Security tips: Implementing firm usage policies can help ease the risk of malware infiltrating your systems. Also, when not in use, all personal and business devices should be secure.
#3 Using Weak Passwords
Security risk: Whether we like to admit it or not, many people have very simplified passwords that are easy to remember and use. And when they translate that bad and quite dangerous habit into the business world, they risk losing both personal and business information.
Security tips: To protect employees or end-users from phishing attacks and stolen login credentials consider some of the following tips:
- Add an additional layer of security with multi-factor authentication (MFA).
- Support using strong passwords – at least 12 characters, with a mix of letters (upper and lower case), numbers, and symbols.

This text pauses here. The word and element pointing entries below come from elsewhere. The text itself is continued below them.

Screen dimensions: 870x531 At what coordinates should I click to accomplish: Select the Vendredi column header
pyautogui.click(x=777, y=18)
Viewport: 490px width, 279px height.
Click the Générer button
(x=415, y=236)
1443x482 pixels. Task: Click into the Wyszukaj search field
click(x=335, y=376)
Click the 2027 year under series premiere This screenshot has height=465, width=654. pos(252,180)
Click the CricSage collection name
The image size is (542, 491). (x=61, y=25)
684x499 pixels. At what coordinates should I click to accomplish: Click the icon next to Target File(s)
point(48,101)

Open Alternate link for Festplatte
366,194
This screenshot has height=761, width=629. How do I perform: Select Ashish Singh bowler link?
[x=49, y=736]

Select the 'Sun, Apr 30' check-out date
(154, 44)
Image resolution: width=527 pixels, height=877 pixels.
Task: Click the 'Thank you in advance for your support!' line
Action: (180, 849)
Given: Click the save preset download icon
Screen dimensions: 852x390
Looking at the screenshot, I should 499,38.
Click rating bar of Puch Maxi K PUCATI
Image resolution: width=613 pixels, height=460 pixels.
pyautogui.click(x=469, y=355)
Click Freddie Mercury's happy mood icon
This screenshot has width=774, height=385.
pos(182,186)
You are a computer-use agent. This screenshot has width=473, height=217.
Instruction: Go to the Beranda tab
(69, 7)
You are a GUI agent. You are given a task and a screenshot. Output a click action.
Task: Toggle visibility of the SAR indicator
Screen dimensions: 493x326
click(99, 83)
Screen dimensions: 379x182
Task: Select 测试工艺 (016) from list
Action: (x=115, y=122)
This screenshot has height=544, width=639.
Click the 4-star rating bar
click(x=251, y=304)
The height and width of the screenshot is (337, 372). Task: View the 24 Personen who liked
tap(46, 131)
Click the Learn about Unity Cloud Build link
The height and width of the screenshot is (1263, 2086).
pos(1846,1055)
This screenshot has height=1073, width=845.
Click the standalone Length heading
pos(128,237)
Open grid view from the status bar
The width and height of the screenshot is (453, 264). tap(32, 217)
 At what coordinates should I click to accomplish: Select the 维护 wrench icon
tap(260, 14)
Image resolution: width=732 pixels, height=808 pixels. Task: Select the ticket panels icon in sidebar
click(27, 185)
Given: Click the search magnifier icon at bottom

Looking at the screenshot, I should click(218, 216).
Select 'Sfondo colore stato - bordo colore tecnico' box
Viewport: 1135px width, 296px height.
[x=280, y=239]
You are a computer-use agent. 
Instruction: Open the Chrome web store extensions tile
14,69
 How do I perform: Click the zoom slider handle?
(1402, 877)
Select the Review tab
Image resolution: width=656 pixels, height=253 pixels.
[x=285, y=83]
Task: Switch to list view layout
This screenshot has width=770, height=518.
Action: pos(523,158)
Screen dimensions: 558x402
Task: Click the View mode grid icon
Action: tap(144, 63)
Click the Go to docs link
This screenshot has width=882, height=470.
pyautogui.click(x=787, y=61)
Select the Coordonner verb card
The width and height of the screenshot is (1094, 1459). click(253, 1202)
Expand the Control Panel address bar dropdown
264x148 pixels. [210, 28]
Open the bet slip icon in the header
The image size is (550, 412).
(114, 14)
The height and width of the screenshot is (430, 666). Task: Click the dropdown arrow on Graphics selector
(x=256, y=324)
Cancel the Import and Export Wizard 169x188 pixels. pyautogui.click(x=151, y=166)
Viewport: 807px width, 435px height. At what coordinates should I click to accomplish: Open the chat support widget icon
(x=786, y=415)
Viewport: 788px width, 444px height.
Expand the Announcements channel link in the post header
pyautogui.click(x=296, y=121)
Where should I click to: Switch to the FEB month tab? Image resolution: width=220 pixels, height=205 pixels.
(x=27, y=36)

- Encourage employees to change passwords frequently. Many organisations have a password policy in place, but you can still change a password more frequently than the policy guidelines!
- Consider using password managers.
#4 Neglecting security risk from collaboration tools
Security risk: In a remote working environment, the reliance on collaboration tools, such as Teams, Zoom, Slack etc., is quite heavy. This means a large volume of chats, shared documents, and sensitive data is usually retained in a central location, making it a perfect target for cyber-attacks.
Security tips: Consider boosting up collaboration security. Developing awareness about collaboration tools’ security risks, implementing encryption for all storage and transfers, preventing unauthorised data and meeting link sharing can help you maintain security to some extent.
#5 Out of date software and antivirus
Security risk: When a new threat appears, antivirus companies usually push updates to the software – by neglecting these updates, you risk your systems becoming more vulnerable.
Security tips: Having up-to-date software and antivirus is critical to safety monitoring. So, educate employees on the importance of regular software and antivirus updates.
#6 Not educating employees about cyber security
Security risk: Your remote employees can become your biggest weakness when it comes to cybersecurity. Their actions and “bad’ habits can jeopardise the security of your business without even realising it. So, to prevent the threats mentioned above, it’s important not to overlook the cyber security awareness training.
- Develop a security policy that will cover all possible attacks.
- Educate your employees about safe work practices.
- Encourage their cooperation, not just compliance.
Remote and hybrid working is here to stay! So, if you want to build a secure working environment for remote employees, advanced safeguards against cyberattacks and data breaches should be at the top of your priority list. And if you already have a safe security policy, you must be ready to update it regularly and educate your employees about new threats.